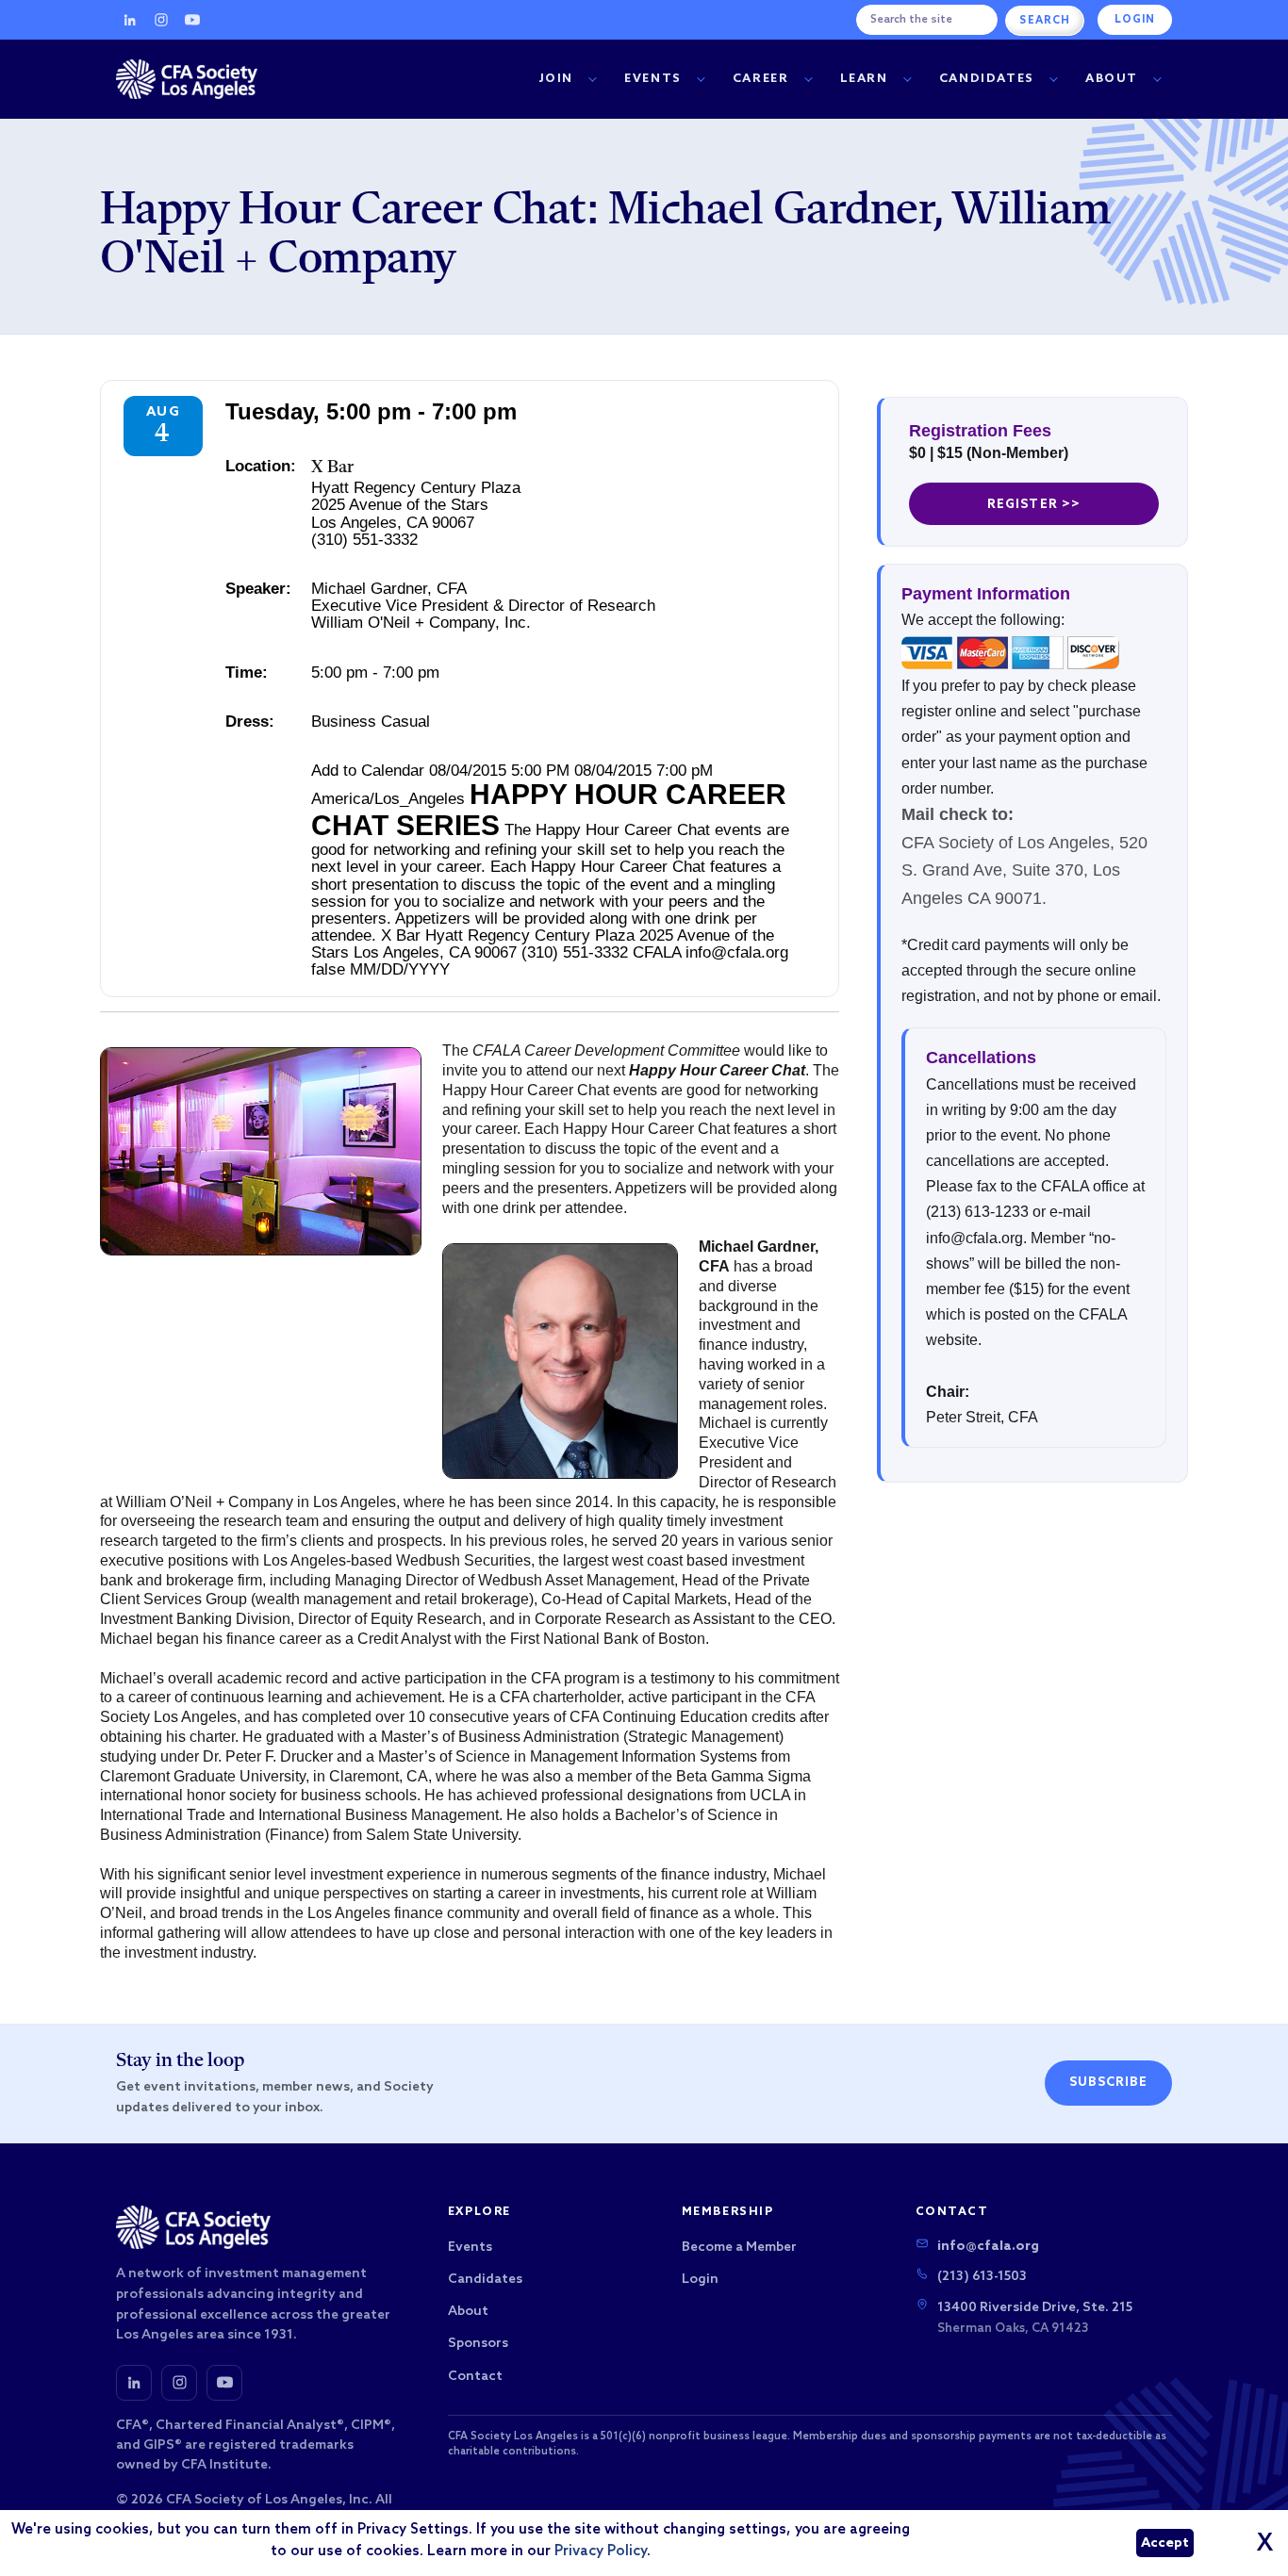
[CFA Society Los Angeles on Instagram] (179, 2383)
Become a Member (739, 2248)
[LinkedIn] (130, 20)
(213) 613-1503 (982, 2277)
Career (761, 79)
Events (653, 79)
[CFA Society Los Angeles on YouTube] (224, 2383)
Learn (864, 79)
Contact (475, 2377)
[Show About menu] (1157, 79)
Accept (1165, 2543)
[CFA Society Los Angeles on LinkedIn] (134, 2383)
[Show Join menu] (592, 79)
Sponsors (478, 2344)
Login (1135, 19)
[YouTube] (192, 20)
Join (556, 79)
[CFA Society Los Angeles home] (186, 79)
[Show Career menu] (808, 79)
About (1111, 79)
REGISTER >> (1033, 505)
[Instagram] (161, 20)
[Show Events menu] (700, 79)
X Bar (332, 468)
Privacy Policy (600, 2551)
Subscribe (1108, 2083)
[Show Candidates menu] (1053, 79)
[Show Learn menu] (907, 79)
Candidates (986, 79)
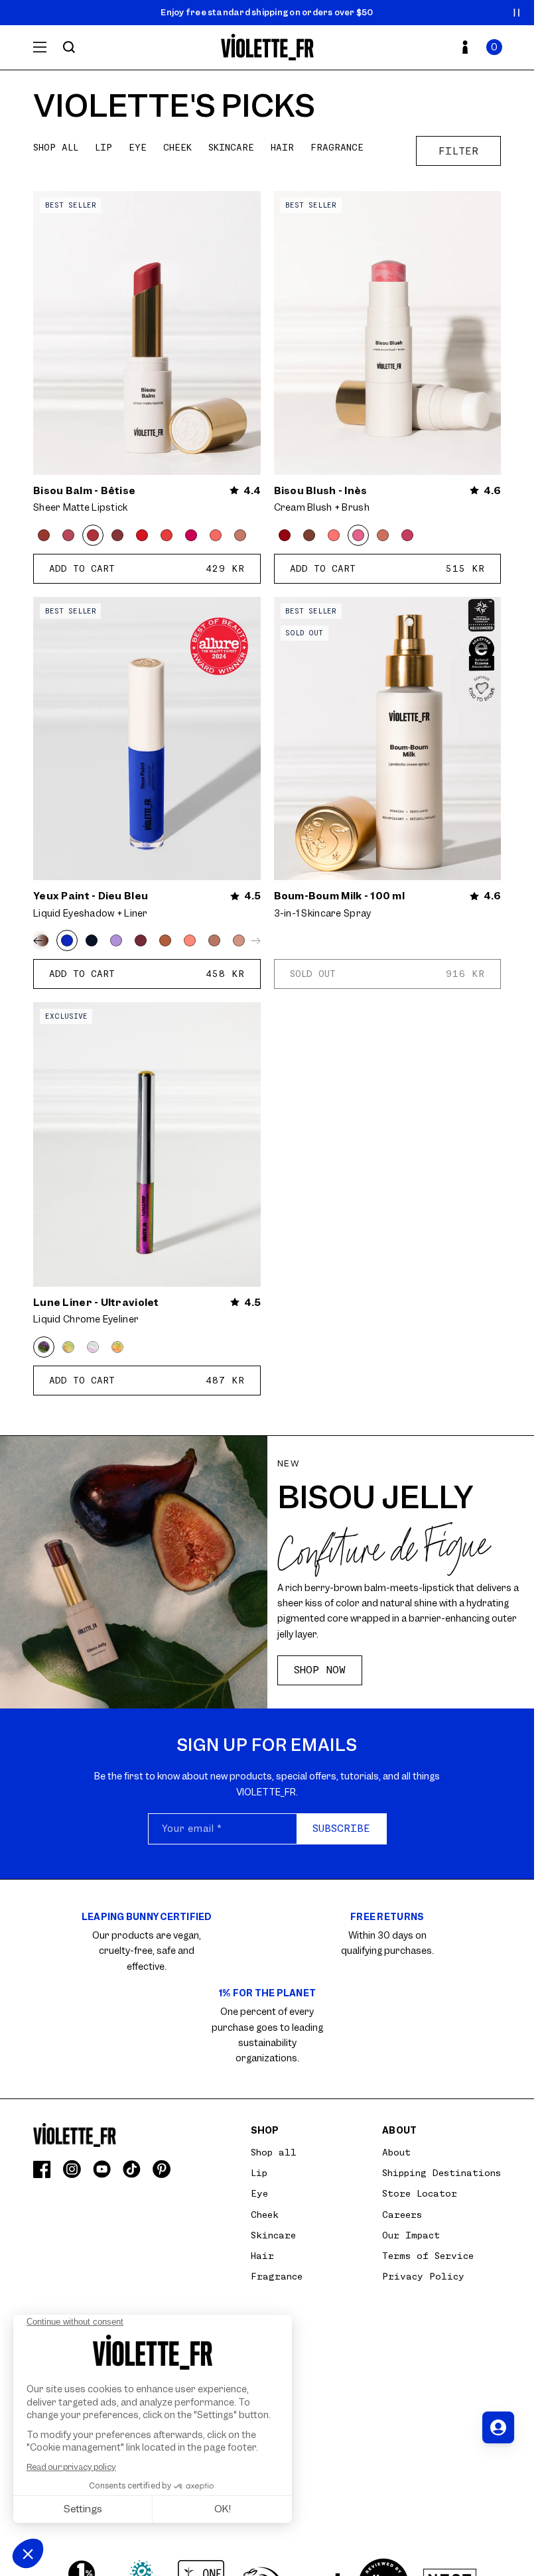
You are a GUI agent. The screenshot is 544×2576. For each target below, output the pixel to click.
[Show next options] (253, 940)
----
Activity »
Except for the pictures, copy every line of the records above exactly.

Solution below »
[CFA Society Los Angeles on Instagram] (179, 2383)
Become a Member (739, 2248)
[LinkedIn] (130, 20)
(213) 613-1503 (982, 2277)
Career (761, 79)
Events (653, 79)
[CFA Society Los Angeles on YouTube] (224, 2383)
Learn (864, 79)
Contact (475, 2377)
[Show About menu] (1157, 79)
Accept (1165, 2543)
[CFA Society Los Angeles on LinkedIn] (134, 2383)
[Show Join menu] (592, 79)
Sponsors (478, 2344)
Login (1135, 19)
[YouTube] (192, 20)
Join (556, 79)
[CFA Society Los Angeles home] (186, 79)
[Show Career menu] (808, 79)
About (1111, 79)
REGISTER >> (1033, 505)
[Instagram] (161, 20)
[Show Events menu] (700, 79)
X Bar (332, 468)
Privacy Policy (600, 2551)
Subscribe (1108, 2083)
[Show Candidates menu] (1053, 79)
[Show Learn menu] (907, 79)
Candidates (986, 79)
You are a GUI agent. The screenshot is 544×2576. For each target below, output the pixel to click.
[Show next options] (253, 940)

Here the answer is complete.